Absence not unprecedented
His absence has not gone unnoticed by his bosses and fellow department heads.
"It's concerning a lot of us," said Hubbard County attorney Don Dearstyne, declining further comment.
"I guess I could see sulking for a week," said one department head earlier this month. "Then you pick yourself up and go on."
But Homer's absence is not unprecedented, board chair Lyle Robinson said.
"Well, the truth of the matter is an elected official does not have to come to work at all," said a clearly frustrated Robinson, who asked Tatro where Homer was last week during the board meeting. Tatro's reply was inaudible.
"There's no way to force them to" come to work, Robinson said. But he added, "The job has to get done."
"Things are getting done over here whether Frank's here or not," Eischens said. "I guess I don't appreciate whoever's going around saying this kind of stuff that we aren't doing our job. Things are going well actually."
"Granted he was not elected to the position of sheriff, however he was appointed and as such he is treated as an elected official," said county coordinator Debbie Thompson. "An elected official accrues no vacation, sick leave or comp time. An elected position answers solely to the public as to performance," she said. "The county board's main input to the sheriff's office is solely budgetary."
"The only thing we can do is affect their budget financially and of course under statute he gets paid whether he comes to work or not," he said. "He really doesn't have to be at work to get paid. It's kind of a weird thing."
And Robinson sees no reason to penalize the Aukes administration by cutting its budget.
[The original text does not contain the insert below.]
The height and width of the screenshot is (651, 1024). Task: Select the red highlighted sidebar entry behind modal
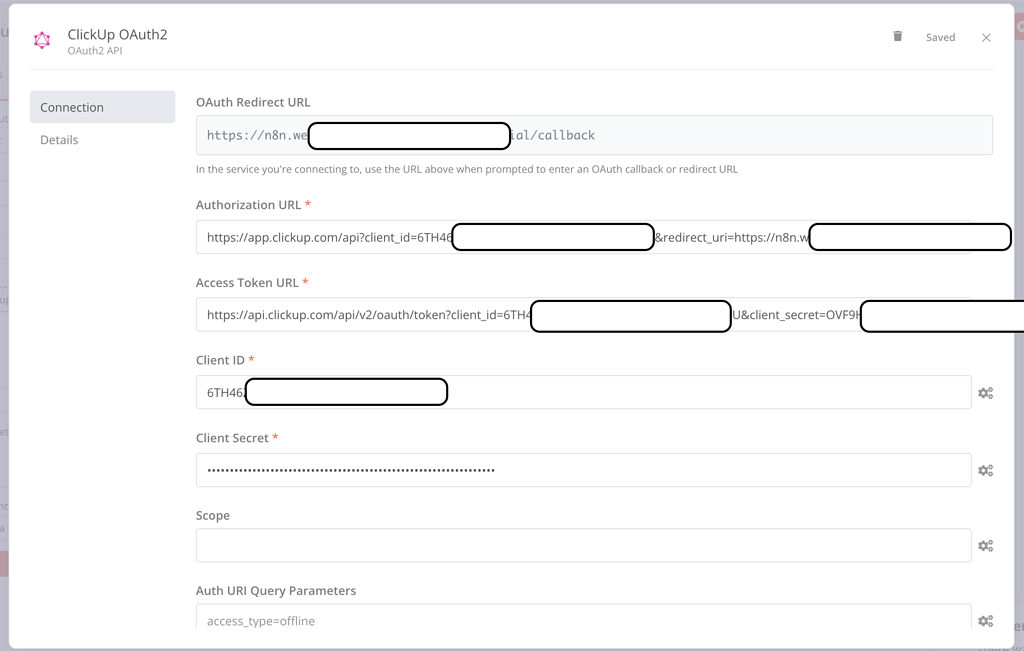[x=4, y=563]
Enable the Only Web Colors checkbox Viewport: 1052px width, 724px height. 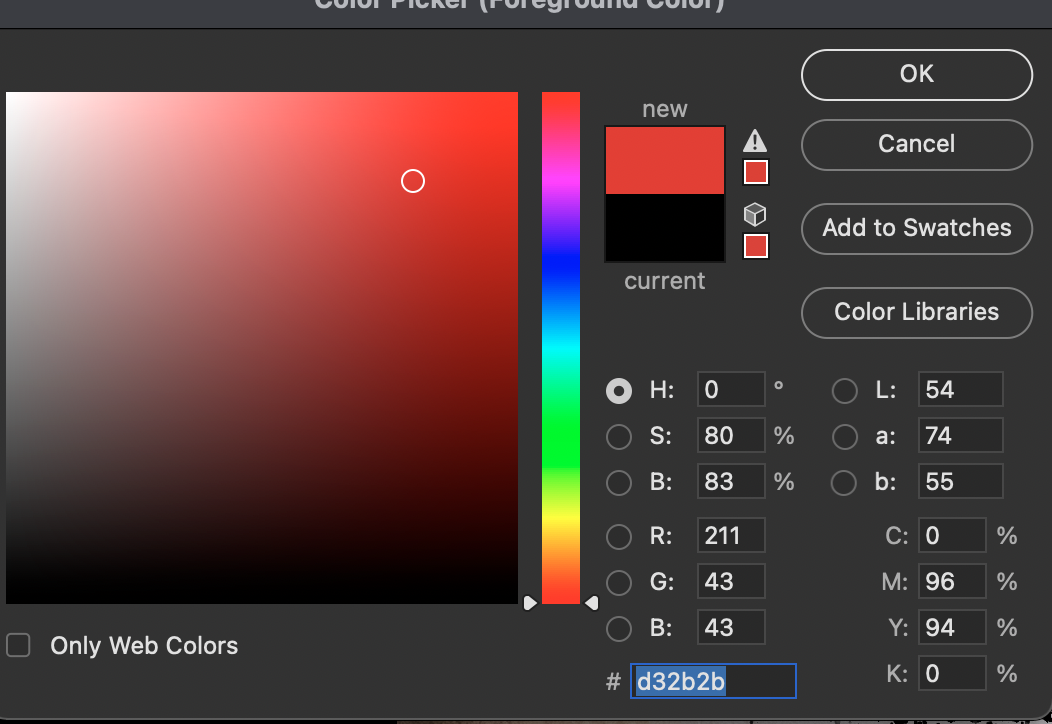(18, 645)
Robinson said throughout Minnesota and county history there have been problems with elected officials 'in absentia' from work. He cited the case of a former Minnesota state treasurer who lived in Florida and rarely came back to the state for business.
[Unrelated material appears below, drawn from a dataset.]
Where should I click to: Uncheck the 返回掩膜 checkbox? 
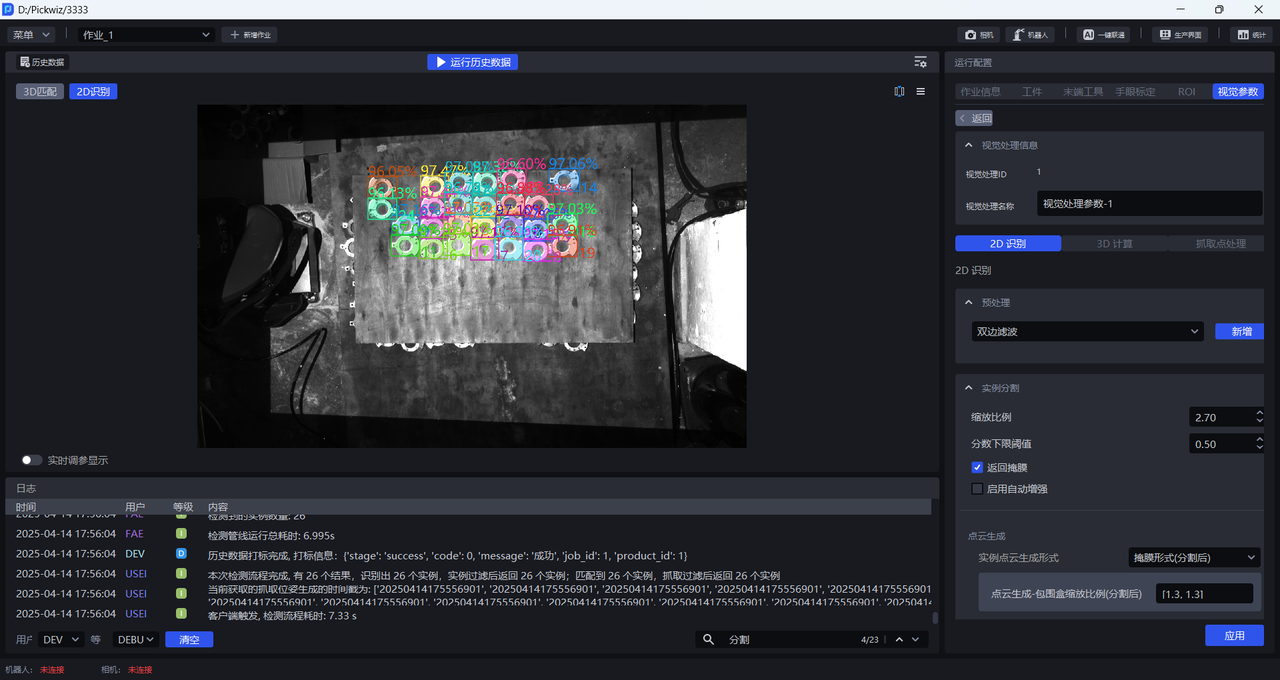pos(977,467)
"It's disappointing because there's so much that has to get done as far as the transformation from one regime to the next," Robinson said of the Hubbard County situation.
"Over the years we've sort of had some of the same concerns with (a former sheriff.) We heard that he wasn't at work. Calvin (Johannsen) done 99 percent of the work. It was really unfair," Robinson said.
"I remember days when (former commissioner) Larry Burgoon and I were the new guys on the board we drove through eight-nine inches of snow to get to a county board meeting and yet the sheriff had the county four-wheel drive and he couldn't get to the board meetings. He lived in Park Rapids."
Aukes said he has not spoken to Homer since the election.
"He was certainly more than welcome to stay on but if he doesn't communicate with me I can't read his mind," Aukes said.
"We've got plenty of people backing us up, we have people in place taking over and we're doing fine," Eischens reiterated.
Both Aukes and Parks have praised Tatro for helping with the transition.
"We really need a leader," one deputy said last week.
Homer was gone much of October campaigning, which prompted some calls and e-mails to the Enterprise, including some from his own staff.
Robinson acknowledged he's heard from taxpayers.
"He's missing in action," Robinson agreed.
"I tell them (taxpayers) it's a separate branch of government from the county board. We get one vote on Election Day just like they do," Robinson said.
But several commissioners voiced their concern last week at the board meeting and openly wondered where the sheriff was.
Homer also was the only candidate who failed to file an end of campaign finance report as required under Minnesota's election law. Heeren said she is not inclined to institute a complaint for prosecution, although she did send out a reminder letter.